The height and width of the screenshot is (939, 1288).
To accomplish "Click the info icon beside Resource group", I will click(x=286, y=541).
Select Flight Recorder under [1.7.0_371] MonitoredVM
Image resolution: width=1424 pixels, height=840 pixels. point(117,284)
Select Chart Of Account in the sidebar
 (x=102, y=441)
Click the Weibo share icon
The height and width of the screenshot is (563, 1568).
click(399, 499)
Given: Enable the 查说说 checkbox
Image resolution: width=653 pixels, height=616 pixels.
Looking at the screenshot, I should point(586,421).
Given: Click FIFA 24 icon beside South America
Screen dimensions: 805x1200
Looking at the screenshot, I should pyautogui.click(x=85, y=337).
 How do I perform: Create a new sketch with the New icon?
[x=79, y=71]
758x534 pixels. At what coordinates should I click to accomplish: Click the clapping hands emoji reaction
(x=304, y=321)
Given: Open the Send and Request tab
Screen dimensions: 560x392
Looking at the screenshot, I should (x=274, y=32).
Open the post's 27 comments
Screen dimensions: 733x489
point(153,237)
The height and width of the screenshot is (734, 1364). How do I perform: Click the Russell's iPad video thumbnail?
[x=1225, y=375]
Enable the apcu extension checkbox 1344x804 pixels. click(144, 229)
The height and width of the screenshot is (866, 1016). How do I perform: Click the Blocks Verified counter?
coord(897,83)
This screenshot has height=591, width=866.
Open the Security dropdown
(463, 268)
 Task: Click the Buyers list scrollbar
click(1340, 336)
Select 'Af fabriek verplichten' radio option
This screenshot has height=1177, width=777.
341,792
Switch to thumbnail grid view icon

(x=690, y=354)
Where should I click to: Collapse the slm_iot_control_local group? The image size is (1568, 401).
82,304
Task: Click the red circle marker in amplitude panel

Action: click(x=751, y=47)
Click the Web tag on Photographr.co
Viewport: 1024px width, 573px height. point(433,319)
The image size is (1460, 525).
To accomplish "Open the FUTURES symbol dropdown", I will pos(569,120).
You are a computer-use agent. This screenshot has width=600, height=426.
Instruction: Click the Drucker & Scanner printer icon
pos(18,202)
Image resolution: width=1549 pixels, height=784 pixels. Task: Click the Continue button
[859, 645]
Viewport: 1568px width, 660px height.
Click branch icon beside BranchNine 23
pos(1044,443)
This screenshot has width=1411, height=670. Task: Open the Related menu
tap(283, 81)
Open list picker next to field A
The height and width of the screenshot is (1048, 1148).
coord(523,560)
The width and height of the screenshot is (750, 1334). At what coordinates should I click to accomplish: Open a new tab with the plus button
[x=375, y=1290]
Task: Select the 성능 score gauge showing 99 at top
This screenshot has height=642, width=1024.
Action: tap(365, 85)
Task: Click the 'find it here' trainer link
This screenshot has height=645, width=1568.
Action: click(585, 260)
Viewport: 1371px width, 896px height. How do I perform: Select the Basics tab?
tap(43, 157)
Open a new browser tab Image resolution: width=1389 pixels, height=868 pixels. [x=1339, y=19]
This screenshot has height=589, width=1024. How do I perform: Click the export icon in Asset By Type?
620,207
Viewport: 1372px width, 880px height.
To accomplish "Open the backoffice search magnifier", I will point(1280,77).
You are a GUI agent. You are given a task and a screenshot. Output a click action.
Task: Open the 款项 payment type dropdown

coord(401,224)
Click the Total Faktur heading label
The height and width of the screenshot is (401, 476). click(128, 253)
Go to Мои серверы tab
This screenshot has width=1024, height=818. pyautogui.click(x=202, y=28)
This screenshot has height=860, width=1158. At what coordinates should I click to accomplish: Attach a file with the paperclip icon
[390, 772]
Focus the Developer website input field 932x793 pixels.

● **Exercise goal**
Copy out everything from the beginning of the items down to the line containing "Image resolution: width=1424", with both ends included.

● **Task solution**
The height and width of the screenshot is (939, 1288).
To accomplish "Click the info icon beside Resource group", I will click(x=286, y=541).
Select Flight Recorder under [1.7.0_371] MonitoredVM
Image resolution: width=1424 pixels, height=840 pixels. point(117,284)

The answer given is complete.